▸ **Document passage**
------------------------------------------------

Hester, who underwent surgery on his right big toe in January, realizes his status with the team hinges on whether he makes a full recovery. Although he's been a participant in offseason workouts, the 33-year-old veteran hasn't been cleared to run just yet.
Hester is signed through the 2016 season and is scheduled to make $3 million -- a hefty price if he can't contribute.
"At the end of the day, I feel like it's going to come down to how my toe feels," Hester told ESPN.com. "If my toe isn't ready, then I can't fault them for letting me go because it's a business. I can't go around thinking I'm safe if I'm not playing. I do understand that.
"But if I'm healthy, they'd be crazy to let me go. You've got to think about it: I was coming off a Pro Bowl season. It's not like I couldn't do it anymore. I just got hurt preseason last year and that blew the whole season."
Hester, a former second-round draft pick of the Chicago Bears (2006), joined the Falcons in 2014 on a three-year, $9 million contract that included $4 million guaranteed. He made the Pro Bowl in 2014 after leading the NFL with 1,128 kickoff return yards while averaging 13.3 yards per punt return, which would have led the league had he had enough returns to qualify.
Then last year, Hester suffered what was initially labeled a turf toe injury in the third preseason game at Miami. The injury caused the Falcons to place Hester on injured reserve with a designation to return. He ended up playing in just five games, returning nine kickoffs for 235 yards (26.1 yards per return) and eight punts for 34 yards.
After the season, it was determined that Hester broke two sesamoid bones in his right big toe, which led to surgery. All along, he knew it would be a four-to-six month recovery process.
"They said it's going pretty good, and I'm doing some jogging now and ladders," Hester said. "I started that about a week ago. [Running] pretty much depends on what the toe says. I'm looking at it like the games don't start until September. I want to make sure that I'm good. I don't want to aggravate it; have it flare back up so where I have to deal with it again. I want to let it get right and be ready to go by the time the season starts."
Falcons coach Dan Quinn addressed Hester's status.
"He's doing the rehab and he's able to do certain things, but he's not been fully 'Hey, do it all,' so he's not there yet," Quinn said. "I don't know if I have a timeline for it. I would say we are, for sure, hopeful prior to camp [minicamp, June 14-16]. As far as the [organized team activities], I don't know. That toe has got to be right. And we're not going to put him out there until it is. He's got unique stuff to get up and go. When he's ready to do that, then that's when the docs with clear him."
Quinn was asked point blank if he is confident Hester, who was not utilized on offense last season, can be effective for the Falcons.
"Yeah," Quinn said. "We're hopeful. I just don't know the timeline yet."
Quinn said the team's decision to draft speedy wide receiver/kick returner Devin Fuller out of UCLA in the seventh round was not directly related to Hester's status.
"Let's not start comparing to Dev (Hester)," Quinn said. "[Fuller] is a receiver first, though. I mean he's going to return for us. But that's not the reason."
It does make perfect sense, however, to have backup plan in the return game, even if there's a chance kickoff returns could be deemphasized with the new rules changes.
Hester wasn't bothered by the addition of Fuller.
"To be honest, the only way I feel like I can get beat out in the return game is if I don't come back 100 percent," Hester said. "If he does [beat me out], he's going to be the best returner in this league."
Hester said he wants to play at least two more season before considering retirement.

------------------------------------------------

▸ **Dataset content**

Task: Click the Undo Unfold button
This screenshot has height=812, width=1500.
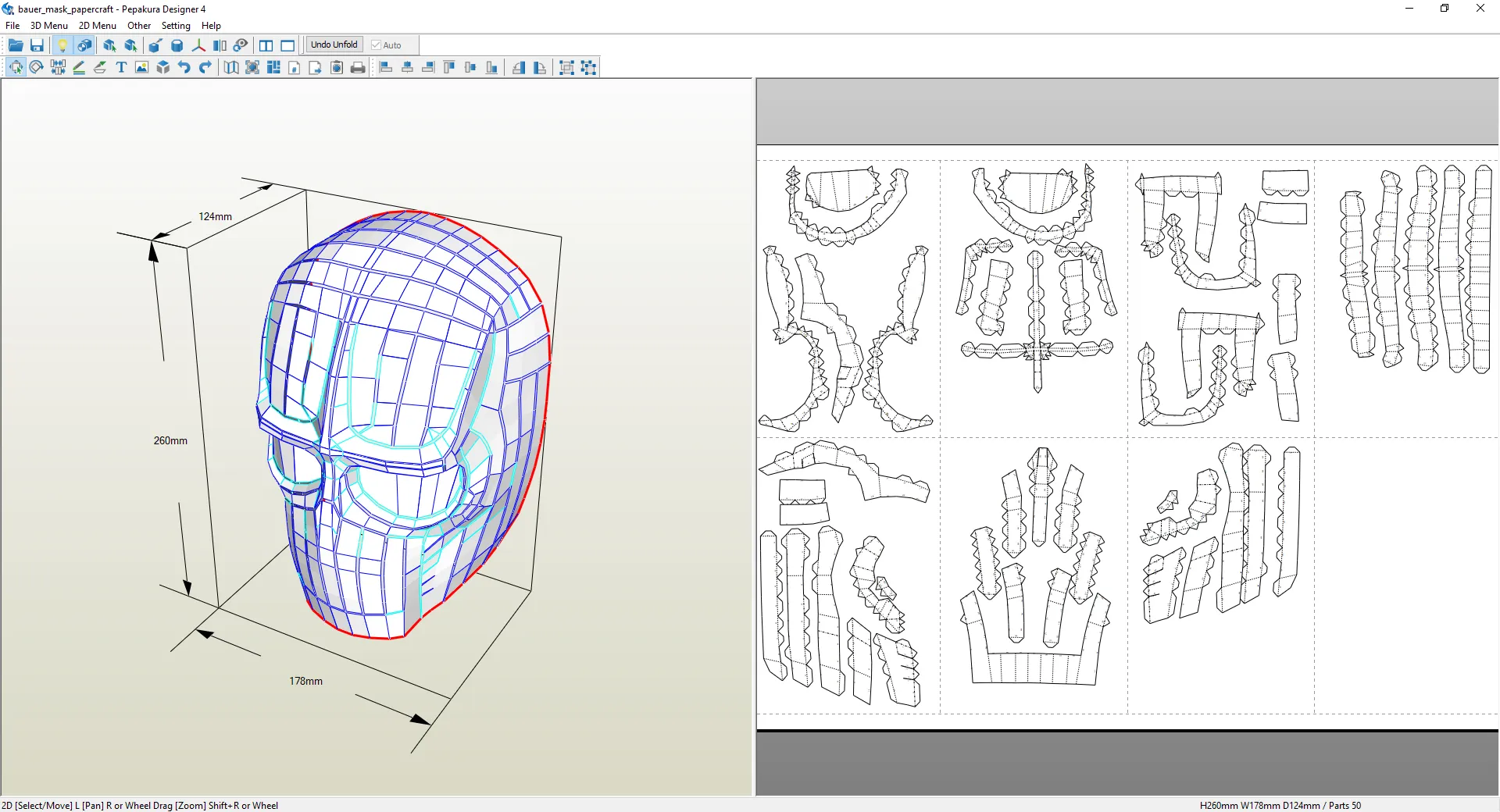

------------------------------------------------

▸ **Exercise instructions**
[1] List every dollar amount mentioned in the article about Hester's toe injury.
[2] Echo everything in the Hester article from "Hester, who underwent" down to "run just yet.".

▸ **Answers provided**
[1]
- $3 million
- $9 million
- $4 million

[2]
Hester, who underwent surgery on his right big toe in January, realizes his status with the team hinges on whether he makes a full recovery. Although he's been a participant in offseason workouts, the 33-year-old veteran hasn't been cleared to run just yet.